A norma segue em vigor e não há irregularidade em usá-la — ainda que ela guarde a simbologia de uma época de violação de direitos individuais.
O professor de Direito Michael Mohallem, da FGV do Rio, lembra que a lei protege valores importantes, como a própria democracia. No entanto, como ela tem trechos vagos, dá margem para que autoridades usem a norma de forma equivocada. Entre os artigos pouco precisos está o 18, que considera crime “tentar impedir, com emprego de violência ou grave ameaça, o livre exercício de qualquer dos Poderes da União ou dos Estados”. Ou o 23, que coíbe a incitação “à subversão da ordem política ou social”.
—É uma lei que tem sua importância. Mas, pelo fato de ter sido criada no fim do período militar, ela costuma ser lembrada como uma lei para ser refeita. A discussão não é abolir a lei, mas modernizar. Alguns artigos são subjetivos e permitem aplicação abusiva. Ao mesmo tempo, é uma lei válida, que protege valores que nenhuma outra lei protege —diz o professor.
Na avaliação de um ministro do STF, que falou ao GLOBO reservadamente, a manifestação de Gilmar Mendes não deveria ser enquadrada na Lei de Segurança Nacional. Ele considera que a fala foi ofensiva, mas a União deveria ter entrado com uma ação civil pedindo indenização por danos morais.

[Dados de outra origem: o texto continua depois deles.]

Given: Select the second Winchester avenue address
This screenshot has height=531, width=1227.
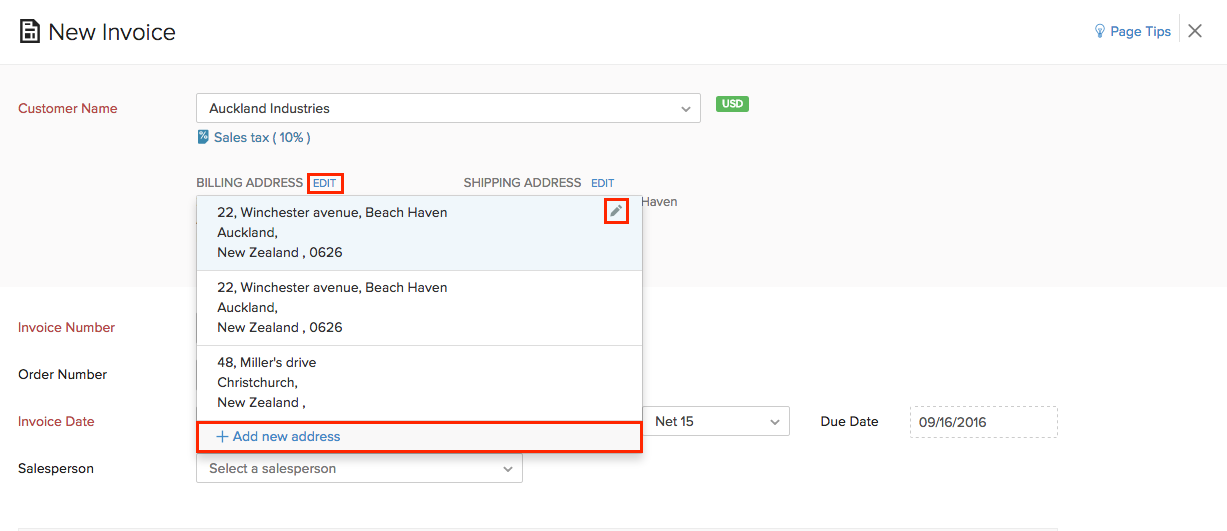Looking at the screenshot, I should (400, 307).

O caso de Gilmar não é o único. Recentemente, o ministro da Justiça, André Mendonça, requisitou a abertura de dois inquéritos contra jornalistas com base na lei de 1983. O último pedido, da semana passada, teve como base o artigo “Por que torço para que Bolsonaro morra”, de Hélio Schwartsman, publicado no jornal “Folha de S.Paulo”. Mendonça justificou o requerimento citando o artigo 26 da lei, que prevê pena de um a quatro anos de reclusão para quem “caluniar ou difamar o Presidente da República, o do Senado, o da Câmara ou o do STF, imputando-lhes fato definido como crime ou fato ofensivo à reputação”. Em 15 de junho, ele havia solicitado à PF e à PGR a abertura de investigação sobre a publicação de uma charge do cartunista Aroeira, que liga a suástica nazista a Bolsonaro.

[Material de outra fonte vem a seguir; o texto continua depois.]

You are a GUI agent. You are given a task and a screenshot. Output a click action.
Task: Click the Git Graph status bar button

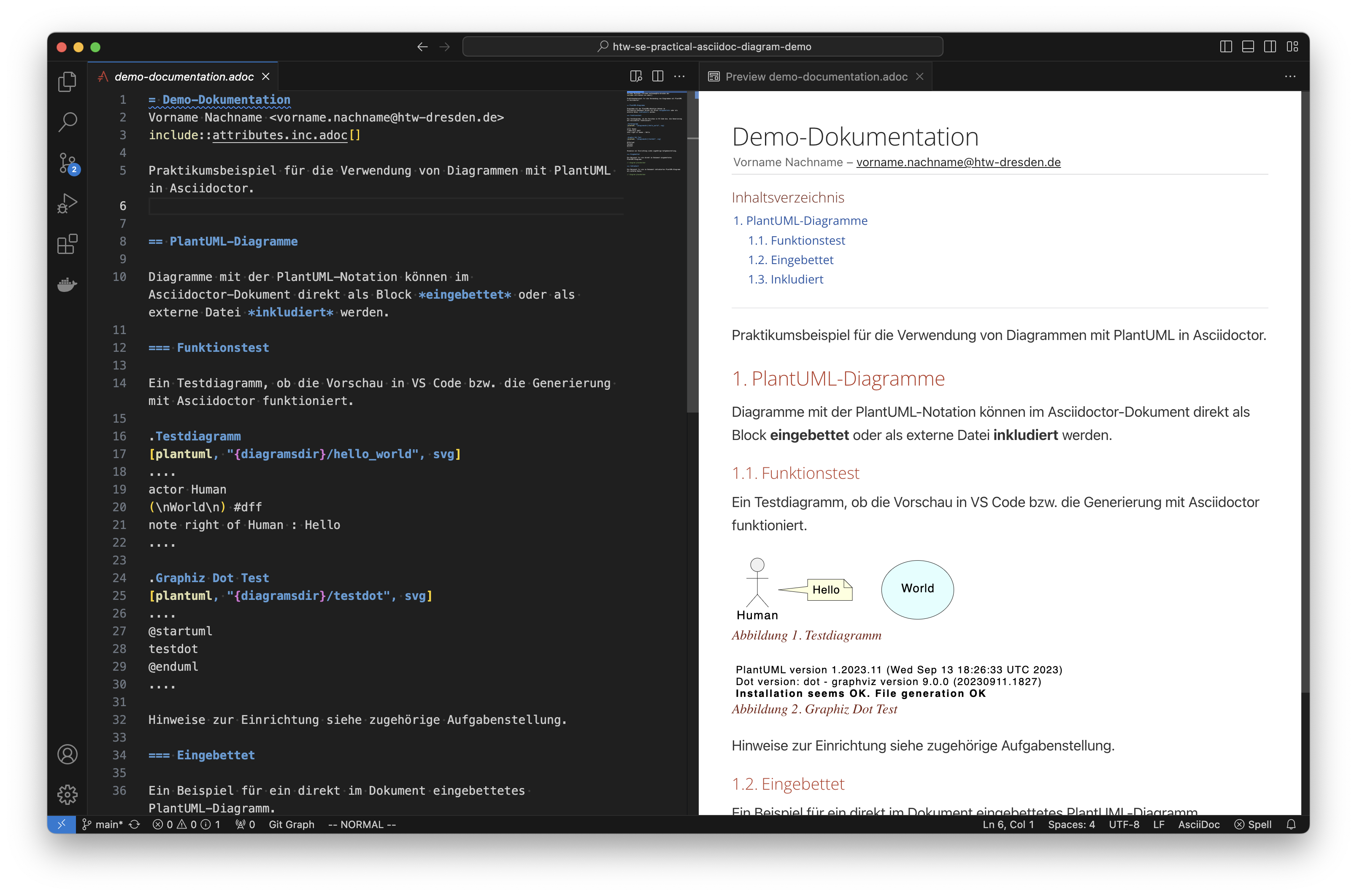pos(291,825)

O antecessor de Medonça, Sergio Moro, pediu em fevereiro à PF a abertura de um inquérito com base na LSN, mas para investigar o expresidente Lula. A acusação ocorreu a partir de declaração do petista sugerindo que
Bolsonaro é um “miliciano”. Lula chegou a prestar depoimento a um delegado da PF, que atestou em relatório à Justiça “a inexistência de qualquer conduta que configure crime previsto na LSN”.
Não vieram só do governo iniciativas recentes de lançar mão da LSN. Em abril do ano passado, o ministro Alexandre de Moraes, relator do inquérito das fake news no STF, determinou buscas e apreensões contra várias pessoas por ataques à Corte na internet. No despacho, ele sustentou que havia indícios do cometimento de crimes previstos na LSN.